Copy each line from the data that has the word "Expand" in it.

Records shown Start Marker

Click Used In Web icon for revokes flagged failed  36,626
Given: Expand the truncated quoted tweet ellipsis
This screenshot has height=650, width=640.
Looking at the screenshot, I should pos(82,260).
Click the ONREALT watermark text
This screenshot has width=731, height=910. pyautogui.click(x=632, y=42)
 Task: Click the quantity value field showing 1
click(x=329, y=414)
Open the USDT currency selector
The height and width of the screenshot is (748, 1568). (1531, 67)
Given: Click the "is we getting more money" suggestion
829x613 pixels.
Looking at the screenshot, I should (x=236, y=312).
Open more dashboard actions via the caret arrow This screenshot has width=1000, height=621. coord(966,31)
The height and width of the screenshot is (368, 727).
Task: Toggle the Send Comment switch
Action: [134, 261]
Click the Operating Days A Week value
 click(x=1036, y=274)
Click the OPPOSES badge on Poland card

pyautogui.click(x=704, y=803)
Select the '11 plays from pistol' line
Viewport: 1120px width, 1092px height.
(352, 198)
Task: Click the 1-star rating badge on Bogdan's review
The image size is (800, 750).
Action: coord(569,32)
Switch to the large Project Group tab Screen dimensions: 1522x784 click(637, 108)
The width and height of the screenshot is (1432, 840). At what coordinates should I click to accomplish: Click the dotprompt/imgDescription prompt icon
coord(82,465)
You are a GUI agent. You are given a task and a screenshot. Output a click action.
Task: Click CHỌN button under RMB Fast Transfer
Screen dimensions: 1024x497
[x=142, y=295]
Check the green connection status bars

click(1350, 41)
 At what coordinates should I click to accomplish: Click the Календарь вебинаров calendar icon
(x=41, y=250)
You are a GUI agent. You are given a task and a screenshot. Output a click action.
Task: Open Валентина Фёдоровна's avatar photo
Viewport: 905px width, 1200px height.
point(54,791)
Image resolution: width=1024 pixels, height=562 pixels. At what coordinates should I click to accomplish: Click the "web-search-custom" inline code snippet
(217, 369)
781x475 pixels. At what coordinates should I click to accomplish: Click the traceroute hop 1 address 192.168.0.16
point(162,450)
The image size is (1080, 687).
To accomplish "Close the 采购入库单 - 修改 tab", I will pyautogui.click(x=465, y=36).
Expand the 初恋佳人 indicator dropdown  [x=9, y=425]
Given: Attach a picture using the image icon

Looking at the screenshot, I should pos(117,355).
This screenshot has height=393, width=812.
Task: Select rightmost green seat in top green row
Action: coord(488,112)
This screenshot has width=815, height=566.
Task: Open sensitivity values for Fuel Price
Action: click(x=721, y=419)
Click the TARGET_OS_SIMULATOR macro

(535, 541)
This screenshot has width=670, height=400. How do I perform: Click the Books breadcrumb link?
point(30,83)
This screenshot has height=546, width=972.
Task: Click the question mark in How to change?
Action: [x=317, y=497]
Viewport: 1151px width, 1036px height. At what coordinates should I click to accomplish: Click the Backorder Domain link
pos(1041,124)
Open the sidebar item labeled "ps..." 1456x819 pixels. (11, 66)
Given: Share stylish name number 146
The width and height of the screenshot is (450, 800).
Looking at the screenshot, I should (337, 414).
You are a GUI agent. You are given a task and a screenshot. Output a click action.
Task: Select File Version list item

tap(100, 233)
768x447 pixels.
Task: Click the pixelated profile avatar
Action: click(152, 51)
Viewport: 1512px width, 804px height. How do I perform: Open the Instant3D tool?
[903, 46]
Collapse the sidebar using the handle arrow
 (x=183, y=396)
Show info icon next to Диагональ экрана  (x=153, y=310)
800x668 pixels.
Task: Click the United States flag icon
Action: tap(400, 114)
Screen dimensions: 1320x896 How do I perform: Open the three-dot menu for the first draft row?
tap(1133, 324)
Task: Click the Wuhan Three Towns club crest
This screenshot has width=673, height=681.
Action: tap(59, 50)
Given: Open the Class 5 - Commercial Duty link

Records shown End Marker

▸ Finished task
Given: Expand the truncated quoted tweet ellipsis
Expand the 初恋佳人 indicator dropdown  [x=9, y=425]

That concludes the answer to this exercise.